Al-Taloul village in Syria’s Idlib province has been swept away after its local dam, which had been damaged by Monday’s enormous earthquakes, suddenly fell away. Rising floodwaters overwhelmed homes and displaced the entire population within hours.
Residents of the village near Salqin have been forced to take shelter in a local olive grove after the Orontes River overwhelmed their homes following the earthquakes that struck southeast Turkiye and northern Syria in quick succession earlier this week.

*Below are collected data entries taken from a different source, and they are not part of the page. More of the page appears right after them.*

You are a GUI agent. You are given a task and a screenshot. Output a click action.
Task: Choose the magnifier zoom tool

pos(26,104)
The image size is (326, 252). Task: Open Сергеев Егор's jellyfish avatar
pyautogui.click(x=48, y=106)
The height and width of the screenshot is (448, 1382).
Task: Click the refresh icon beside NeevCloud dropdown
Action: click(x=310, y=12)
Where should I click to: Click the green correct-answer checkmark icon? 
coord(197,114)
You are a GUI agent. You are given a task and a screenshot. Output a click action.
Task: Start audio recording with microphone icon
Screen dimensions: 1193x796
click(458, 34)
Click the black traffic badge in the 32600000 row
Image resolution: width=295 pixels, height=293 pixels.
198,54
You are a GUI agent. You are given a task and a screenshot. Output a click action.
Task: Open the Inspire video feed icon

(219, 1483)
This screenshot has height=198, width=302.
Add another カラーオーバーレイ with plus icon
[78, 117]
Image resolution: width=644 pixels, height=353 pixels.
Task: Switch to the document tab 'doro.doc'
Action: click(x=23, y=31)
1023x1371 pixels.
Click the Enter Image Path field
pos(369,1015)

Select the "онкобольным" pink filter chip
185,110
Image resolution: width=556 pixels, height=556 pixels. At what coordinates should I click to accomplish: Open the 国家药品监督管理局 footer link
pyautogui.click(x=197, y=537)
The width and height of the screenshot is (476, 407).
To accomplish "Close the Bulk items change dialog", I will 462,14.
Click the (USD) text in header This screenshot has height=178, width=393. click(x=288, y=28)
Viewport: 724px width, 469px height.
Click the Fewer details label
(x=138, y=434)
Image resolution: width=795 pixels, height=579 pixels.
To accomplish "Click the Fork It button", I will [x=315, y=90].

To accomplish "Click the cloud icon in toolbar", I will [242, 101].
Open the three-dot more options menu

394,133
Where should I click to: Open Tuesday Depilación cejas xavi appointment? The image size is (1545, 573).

For villages like Al-Taloul, this means that many people have been forced to sleep outside in freezing weather. Temperatures as low as minus 4 have recently been recorded in parts of northeastern Syria. Thousands of people have spent the night in their automobiles or huddled around fires as a result of the winter freeze.
Residents of other villages along the Orontes River have evacuated to higher ground in Jisr Al-Shughour and Darkush, fearing the same destiny as the people of Al-Taloul.
The Syrian Civil Defense, also known as the White Helmets, has been dispatched to Al-Taloul to assist in the evacuation of individuals trapped in vehicles and houses, as well as the clearing of the local sewage network in order to drain the floodwaters.
More than a decade of civil conflict and aerial bombardment in Syria’s northwest had already damaged hospitals and caused energy and water shortages, leaving people completely unprepared for a natural calamity of this magnitude.